* [Exercise prompt]:
All of the data must be returned exactly as given.

━━━ Data to use ━━━

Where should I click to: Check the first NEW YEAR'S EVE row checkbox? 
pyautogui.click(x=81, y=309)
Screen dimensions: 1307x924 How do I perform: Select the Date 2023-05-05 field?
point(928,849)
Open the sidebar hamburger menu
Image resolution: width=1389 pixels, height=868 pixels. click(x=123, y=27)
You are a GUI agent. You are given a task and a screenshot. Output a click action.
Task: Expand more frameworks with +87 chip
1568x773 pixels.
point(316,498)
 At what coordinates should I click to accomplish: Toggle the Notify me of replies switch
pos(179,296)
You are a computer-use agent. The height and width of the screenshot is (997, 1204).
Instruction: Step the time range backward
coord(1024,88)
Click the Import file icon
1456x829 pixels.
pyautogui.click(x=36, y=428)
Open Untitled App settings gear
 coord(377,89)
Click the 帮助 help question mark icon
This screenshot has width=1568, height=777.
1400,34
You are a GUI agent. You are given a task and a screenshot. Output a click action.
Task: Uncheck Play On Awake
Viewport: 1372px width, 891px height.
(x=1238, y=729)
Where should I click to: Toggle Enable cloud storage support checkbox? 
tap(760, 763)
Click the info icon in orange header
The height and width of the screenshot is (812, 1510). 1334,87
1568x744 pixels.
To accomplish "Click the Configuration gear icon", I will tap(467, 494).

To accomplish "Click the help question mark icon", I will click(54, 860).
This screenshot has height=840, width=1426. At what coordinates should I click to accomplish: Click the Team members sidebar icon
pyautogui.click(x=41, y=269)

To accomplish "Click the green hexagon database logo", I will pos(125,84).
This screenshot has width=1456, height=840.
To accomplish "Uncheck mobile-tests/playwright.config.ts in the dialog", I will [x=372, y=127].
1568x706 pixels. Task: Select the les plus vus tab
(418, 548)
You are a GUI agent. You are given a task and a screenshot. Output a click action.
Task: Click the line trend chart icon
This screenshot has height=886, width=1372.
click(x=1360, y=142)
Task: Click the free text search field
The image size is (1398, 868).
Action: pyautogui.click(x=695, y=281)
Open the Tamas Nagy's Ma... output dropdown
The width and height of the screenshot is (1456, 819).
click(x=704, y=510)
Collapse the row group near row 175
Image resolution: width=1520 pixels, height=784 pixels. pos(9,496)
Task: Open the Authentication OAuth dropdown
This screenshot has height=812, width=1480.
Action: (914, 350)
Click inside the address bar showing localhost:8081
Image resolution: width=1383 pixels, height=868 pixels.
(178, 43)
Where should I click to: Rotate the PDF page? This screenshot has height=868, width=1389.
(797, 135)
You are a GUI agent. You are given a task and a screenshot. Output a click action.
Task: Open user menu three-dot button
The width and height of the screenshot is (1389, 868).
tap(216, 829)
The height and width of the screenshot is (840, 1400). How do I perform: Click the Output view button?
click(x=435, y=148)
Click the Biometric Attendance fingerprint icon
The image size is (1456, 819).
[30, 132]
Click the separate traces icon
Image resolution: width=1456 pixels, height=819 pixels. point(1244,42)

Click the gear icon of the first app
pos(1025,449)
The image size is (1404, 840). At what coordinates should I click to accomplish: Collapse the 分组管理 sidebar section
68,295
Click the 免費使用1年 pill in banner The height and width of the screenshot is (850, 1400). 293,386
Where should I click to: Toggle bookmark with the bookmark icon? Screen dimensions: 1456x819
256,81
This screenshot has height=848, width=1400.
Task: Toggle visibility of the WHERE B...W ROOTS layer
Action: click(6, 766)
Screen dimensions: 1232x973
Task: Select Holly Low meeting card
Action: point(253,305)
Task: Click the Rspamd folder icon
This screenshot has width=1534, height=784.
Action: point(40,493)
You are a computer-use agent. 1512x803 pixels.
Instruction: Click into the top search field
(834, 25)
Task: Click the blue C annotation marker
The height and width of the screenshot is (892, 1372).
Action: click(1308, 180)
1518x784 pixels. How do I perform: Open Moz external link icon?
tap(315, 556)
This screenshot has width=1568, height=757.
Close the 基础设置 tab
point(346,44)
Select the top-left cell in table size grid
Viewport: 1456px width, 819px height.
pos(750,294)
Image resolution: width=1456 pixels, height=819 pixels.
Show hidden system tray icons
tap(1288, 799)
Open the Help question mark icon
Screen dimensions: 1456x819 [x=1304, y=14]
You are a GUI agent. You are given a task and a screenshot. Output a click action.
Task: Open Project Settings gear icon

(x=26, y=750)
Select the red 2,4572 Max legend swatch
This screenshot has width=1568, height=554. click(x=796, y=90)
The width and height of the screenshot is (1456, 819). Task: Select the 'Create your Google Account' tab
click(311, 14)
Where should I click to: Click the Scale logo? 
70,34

━━━

* [Reply to the exercise]:
Where should I click to: Check the first NEW YEAR'S EVE row checkbox? 
pyautogui.click(x=81, y=309)
Screen dimensions: 1307x924 How do I perform: Select the Date 2023-05-05 field?
point(928,849)
Open the sidebar hamburger menu
Image resolution: width=1389 pixels, height=868 pixels. click(x=123, y=27)
You are a GUI agent. You are given a task and a screenshot. Output a click action.
Task: Expand more frameworks with +87 chip
1568x773 pixels.
point(316,498)
 At what coordinates should I click to accomplish: Toggle the Notify me of replies switch
pos(179,296)
You are a computer-use agent. The height and width of the screenshot is (997, 1204).
Instruction: Step the time range backward
coord(1024,88)
Click the Import file icon
1456x829 pixels.
pyautogui.click(x=36, y=428)
Open Untitled App settings gear
 coord(377,89)
Click the 帮助 help question mark icon
This screenshot has width=1568, height=777.
1400,34
You are a GUI agent. You are given a task and a screenshot. Output a click action.
Task: Uncheck Play On Awake
Viewport: 1372px width, 891px height.
(x=1238, y=729)
Where should I click to: Toggle Enable cloud storage support checkbox? 
tap(760, 763)
Click the info icon in orange header
The height and width of the screenshot is (812, 1510). 1334,87
1568x744 pixels.
To accomplish "Click the Configuration gear icon", I will tap(467, 494).

To accomplish "Click the help question mark icon", I will click(54, 860).
This screenshot has height=840, width=1426. At what coordinates should I click to accomplish: Click the Team members sidebar icon
pyautogui.click(x=41, y=269)

To accomplish "Click the green hexagon database logo", I will pos(125,84).
This screenshot has width=1456, height=840.
To accomplish "Uncheck mobile-tests/playwright.config.ts in the dialog", I will [x=372, y=127].
1568x706 pixels. Task: Select the les plus vus tab
(418, 548)
You are a GUI agent. You are given a task and a screenshot. Output a click action.
Task: Click the line trend chart icon
This screenshot has height=886, width=1372.
click(x=1360, y=142)
Task: Click the free text search field
The image size is (1398, 868).
Action: pyautogui.click(x=695, y=281)
Open the Tamas Nagy's Ma... output dropdown
The width and height of the screenshot is (1456, 819).
click(x=704, y=510)
Collapse the row group near row 175
Image resolution: width=1520 pixels, height=784 pixels. pos(9,496)
Task: Open the Authentication OAuth dropdown
This screenshot has height=812, width=1480.
Action: (914, 350)
Click inside the address bar showing localhost:8081
Image resolution: width=1383 pixels, height=868 pixels.
(178, 43)
Where should I click to: Rotate the PDF page? This screenshot has height=868, width=1389.
(797, 135)
You are a GUI agent. You are given a task and a screenshot. Output a click action.
Task: Open user menu three-dot button
The width and height of the screenshot is (1389, 868).
tap(216, 829)
The height and width of the screenshot is (840, 1400). How do I perform: Click the Output view button?
click(x=435, y=148)
Click the Biometric Attendance fingerprint icon
The image size is (1456, 819).
[30, 132]
Click the separate traces icon
Image resolution: width=1456 pixels, height=819 pixels. point(1244,42)

Click the gear icon of the first app
pos(1025,449)
The image size is (1404, 840). At what coordinates should I click to accomplish: Collapse the 分组管理 sidebar section
68,295
Click the 免費使用1年 pill in banner The height and width of the screenshot is (850, 1400). 293,386
Where should I click to: Toggle bookmark with the bookmark icon? Screen dimensions: 1456x819
256,81
This screenshot has height=848, width=1400.
Task: Toggle visibility of the WHERE B...W ROOTS layer
Action: click(6, 766)
Screen dimensions: 1232x973
Task: Select Holly Low meeting card
Action: point(253,305)
Task: Click the Rspamd folder icon
This screenshot has width=1534, height=784.
Action: point(40,493)
You are a computer-use agent. 1512x803 pixels.
Instruction: Click into the top search field
(834, 25)
Task: Click the blue C annotation marker
The height and width of the screenshot is (892, 1372).
Action: click(1308, 180)
1518x784 pixels. How do I perform: Open Moz external link icon?
tap(315, 556)
This screenshot has width=1568, height=757.
Close the 基础设置 tab
point(346,44)
Select the top-left cell in table size grid
Viewport: 1456px width, 819px height.
pos(750,294)
Image resolution: width=1456 pixels, height=819 pixels.
Show hidden system tray icons
tap(1288, 799)
Open the Help question mark icon
Screen dimensions: 1456x819 [x=1304, y=14]
You are a GUI agent. You are given a task and a screenshot. Output a click action.
Task: Open Project Settings gear icon

(x=26, y=750)
Select the red 2,4572 Max legend swatch
This screenshot has width=1568, height=554. click(x=796, y=90)
The width and height of the screenshot is (1456, 819). Task: Select the 'Create your Google Account' tab
click(311, 14)
Where should I click to: Click the Scale logo? 
70,34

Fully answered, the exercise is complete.